Task item: From the line with "Click the 3 Data Types summary link" through the line with "This screenshot has height=398, width=363.", repeat the entries verbatim, both end lines included, and add nothing.

Saved data entries:

+ + +

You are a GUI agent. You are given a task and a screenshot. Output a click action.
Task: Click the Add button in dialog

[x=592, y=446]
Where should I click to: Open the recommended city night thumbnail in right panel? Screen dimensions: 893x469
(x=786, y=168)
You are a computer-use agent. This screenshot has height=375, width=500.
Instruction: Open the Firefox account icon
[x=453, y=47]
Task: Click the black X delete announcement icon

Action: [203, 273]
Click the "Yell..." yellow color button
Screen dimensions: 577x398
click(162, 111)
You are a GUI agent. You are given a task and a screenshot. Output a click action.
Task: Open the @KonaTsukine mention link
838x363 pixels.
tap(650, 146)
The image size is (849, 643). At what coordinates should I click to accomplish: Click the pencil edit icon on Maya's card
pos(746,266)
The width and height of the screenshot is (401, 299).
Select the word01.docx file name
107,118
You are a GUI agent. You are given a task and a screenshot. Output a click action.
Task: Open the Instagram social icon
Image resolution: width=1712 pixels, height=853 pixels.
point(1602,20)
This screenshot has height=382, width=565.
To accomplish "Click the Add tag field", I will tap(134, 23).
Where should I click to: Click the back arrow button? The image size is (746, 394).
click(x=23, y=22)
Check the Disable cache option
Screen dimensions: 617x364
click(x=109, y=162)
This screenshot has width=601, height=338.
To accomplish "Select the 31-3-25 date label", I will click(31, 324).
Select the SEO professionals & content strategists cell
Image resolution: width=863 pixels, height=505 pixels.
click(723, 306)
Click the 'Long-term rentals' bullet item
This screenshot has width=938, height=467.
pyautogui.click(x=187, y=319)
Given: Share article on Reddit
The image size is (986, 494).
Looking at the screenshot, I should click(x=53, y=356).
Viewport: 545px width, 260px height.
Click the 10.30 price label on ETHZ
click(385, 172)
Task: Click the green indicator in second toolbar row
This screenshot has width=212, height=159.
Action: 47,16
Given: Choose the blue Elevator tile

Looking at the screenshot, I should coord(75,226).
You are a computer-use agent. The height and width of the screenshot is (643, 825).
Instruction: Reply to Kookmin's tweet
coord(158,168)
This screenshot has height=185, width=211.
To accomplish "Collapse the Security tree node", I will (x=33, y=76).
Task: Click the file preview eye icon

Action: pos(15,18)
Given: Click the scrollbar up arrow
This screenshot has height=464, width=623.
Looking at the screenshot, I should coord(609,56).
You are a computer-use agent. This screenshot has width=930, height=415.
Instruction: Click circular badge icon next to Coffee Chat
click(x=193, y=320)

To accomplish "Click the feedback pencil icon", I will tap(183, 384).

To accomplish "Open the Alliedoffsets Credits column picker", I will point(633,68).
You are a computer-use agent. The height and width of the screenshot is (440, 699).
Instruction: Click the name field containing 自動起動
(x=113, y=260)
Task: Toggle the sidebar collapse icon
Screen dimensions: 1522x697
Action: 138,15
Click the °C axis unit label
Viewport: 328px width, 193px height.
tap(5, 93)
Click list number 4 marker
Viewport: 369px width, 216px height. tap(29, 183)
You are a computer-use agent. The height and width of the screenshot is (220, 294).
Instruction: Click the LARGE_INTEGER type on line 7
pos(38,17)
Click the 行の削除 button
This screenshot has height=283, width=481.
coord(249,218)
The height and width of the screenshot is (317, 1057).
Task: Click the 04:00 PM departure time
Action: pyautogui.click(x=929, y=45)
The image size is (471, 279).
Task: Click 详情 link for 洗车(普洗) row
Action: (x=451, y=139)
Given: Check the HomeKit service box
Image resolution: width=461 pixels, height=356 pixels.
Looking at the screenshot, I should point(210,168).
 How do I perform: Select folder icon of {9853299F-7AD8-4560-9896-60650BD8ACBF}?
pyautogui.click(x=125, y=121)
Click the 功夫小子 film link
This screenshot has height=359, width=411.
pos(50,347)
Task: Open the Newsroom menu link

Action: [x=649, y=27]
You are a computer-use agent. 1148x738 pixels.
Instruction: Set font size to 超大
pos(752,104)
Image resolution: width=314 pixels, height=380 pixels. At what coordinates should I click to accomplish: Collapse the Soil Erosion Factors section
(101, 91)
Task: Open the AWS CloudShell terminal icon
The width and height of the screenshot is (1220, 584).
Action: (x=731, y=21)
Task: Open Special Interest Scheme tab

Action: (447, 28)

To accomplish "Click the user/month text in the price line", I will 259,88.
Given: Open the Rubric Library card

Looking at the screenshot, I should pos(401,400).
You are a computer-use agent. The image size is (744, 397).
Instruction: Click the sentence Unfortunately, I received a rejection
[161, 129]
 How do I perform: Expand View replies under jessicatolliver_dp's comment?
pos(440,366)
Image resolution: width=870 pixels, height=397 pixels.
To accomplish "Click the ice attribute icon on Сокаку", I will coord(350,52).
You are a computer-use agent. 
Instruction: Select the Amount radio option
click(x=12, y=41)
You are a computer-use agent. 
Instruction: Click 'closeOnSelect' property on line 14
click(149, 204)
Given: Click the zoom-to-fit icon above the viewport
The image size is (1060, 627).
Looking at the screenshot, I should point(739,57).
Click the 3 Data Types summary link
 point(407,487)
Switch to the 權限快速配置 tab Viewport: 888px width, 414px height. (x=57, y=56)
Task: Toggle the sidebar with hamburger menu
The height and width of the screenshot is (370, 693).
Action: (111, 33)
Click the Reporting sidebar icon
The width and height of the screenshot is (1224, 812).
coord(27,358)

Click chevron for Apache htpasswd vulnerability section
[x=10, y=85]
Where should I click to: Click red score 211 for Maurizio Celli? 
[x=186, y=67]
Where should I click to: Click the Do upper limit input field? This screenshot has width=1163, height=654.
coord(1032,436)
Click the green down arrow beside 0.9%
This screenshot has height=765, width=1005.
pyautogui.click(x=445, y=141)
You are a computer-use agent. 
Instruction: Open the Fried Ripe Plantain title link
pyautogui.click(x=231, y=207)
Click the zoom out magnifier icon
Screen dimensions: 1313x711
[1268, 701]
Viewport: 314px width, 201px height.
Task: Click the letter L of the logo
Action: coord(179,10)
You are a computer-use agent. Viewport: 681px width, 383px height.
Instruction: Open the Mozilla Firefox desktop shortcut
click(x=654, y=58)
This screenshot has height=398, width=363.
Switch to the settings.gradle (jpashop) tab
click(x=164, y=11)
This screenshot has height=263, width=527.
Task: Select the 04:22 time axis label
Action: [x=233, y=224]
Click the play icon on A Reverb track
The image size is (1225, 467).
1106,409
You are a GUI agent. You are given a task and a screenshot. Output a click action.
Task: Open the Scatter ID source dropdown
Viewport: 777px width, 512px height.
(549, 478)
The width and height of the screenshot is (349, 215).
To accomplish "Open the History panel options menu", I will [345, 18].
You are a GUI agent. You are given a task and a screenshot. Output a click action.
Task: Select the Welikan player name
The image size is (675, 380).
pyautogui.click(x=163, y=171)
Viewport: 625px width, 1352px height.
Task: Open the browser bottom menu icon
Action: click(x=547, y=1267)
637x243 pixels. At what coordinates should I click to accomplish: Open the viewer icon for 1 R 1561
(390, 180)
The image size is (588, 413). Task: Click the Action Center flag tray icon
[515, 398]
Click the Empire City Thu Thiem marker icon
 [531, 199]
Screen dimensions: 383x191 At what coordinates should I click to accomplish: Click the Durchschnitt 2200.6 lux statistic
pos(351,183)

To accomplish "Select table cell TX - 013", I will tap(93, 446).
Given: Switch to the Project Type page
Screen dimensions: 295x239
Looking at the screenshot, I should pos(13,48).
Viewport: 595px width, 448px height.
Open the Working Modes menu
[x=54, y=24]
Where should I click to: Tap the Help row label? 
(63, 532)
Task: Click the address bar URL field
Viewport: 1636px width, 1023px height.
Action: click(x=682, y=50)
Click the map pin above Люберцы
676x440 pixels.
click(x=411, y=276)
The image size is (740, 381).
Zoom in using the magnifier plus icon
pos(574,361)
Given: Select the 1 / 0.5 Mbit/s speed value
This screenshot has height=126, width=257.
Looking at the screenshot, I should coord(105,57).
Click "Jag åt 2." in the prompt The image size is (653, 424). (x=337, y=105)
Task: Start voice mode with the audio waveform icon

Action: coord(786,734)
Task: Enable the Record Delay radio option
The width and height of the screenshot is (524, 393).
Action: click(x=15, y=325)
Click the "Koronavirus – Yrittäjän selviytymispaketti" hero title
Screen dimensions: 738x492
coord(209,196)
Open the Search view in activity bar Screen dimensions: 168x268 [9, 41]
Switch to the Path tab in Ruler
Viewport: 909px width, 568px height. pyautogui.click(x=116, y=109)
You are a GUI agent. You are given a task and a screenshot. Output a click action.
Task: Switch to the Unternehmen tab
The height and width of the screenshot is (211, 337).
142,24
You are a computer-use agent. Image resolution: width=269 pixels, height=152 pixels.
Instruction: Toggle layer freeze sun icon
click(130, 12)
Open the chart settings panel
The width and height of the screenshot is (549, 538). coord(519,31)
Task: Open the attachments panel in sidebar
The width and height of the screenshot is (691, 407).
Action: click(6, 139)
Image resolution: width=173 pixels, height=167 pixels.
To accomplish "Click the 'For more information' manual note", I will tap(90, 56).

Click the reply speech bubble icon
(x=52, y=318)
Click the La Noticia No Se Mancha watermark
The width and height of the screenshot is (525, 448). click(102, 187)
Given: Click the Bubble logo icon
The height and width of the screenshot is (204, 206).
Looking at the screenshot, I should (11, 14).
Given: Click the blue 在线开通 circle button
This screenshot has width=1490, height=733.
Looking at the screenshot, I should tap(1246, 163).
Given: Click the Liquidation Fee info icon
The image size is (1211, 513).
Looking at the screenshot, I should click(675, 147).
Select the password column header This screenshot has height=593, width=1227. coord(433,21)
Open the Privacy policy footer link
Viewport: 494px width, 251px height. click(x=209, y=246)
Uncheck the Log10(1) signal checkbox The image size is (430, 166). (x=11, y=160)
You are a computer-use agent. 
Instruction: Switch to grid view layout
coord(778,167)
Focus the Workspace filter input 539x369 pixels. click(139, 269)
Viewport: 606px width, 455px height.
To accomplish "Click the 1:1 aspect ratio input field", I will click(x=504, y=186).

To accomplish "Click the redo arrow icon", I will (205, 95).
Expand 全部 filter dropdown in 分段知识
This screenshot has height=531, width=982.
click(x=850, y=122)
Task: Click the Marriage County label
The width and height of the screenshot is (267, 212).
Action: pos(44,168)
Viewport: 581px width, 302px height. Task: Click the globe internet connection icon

+ + +

Exercise result:
Click the 3 Data Types summary link
 point(407,487)
Switch to the 權限快速配置 tab Viewport: 888px width, 414px height. (x=57, y=56)
Task: Toggle the sidebar with hamburger menu
The height and width of the screenshot is (370, 693).
Action: (111, 33)
Click the Reporting sidebar icon
The width and height of the screenshot is (1224, 812).
coord(27,358)

Click chevron for Apache htpasswd vulnerability section
[x=10, y=85]
Where should I click to: Click red score 211 for Maurizio Celli? 
[x=186, y=67]
Where should I click to: Click the Do upper limit input field? This screenshot has width=1163, height=654.
coord(1032,436)
Click the green down arrow beside 0.9%
This screenshot has height=765, width=1005.
pyautogui.click(x=445, y=141)
You are a computer-use agent. 
Instruction: Open the Fried Ripe Plantain title link
pyautogui.click(x=231, y=207)
Click the zoom out magnifier icon
Screen dimensions: 1313x711
[1268, 701]
Viewport: 314px width, 201px height.
Task: Click the letter L of the logo
Action: coord(179,10)
You are a computer-use agent. Viewport: 681px width, 383px height.
Instruction: Open the Mozilla Firefox desktop shortcut
click(x=654, y=58)
This screenshot has height=398, width=363.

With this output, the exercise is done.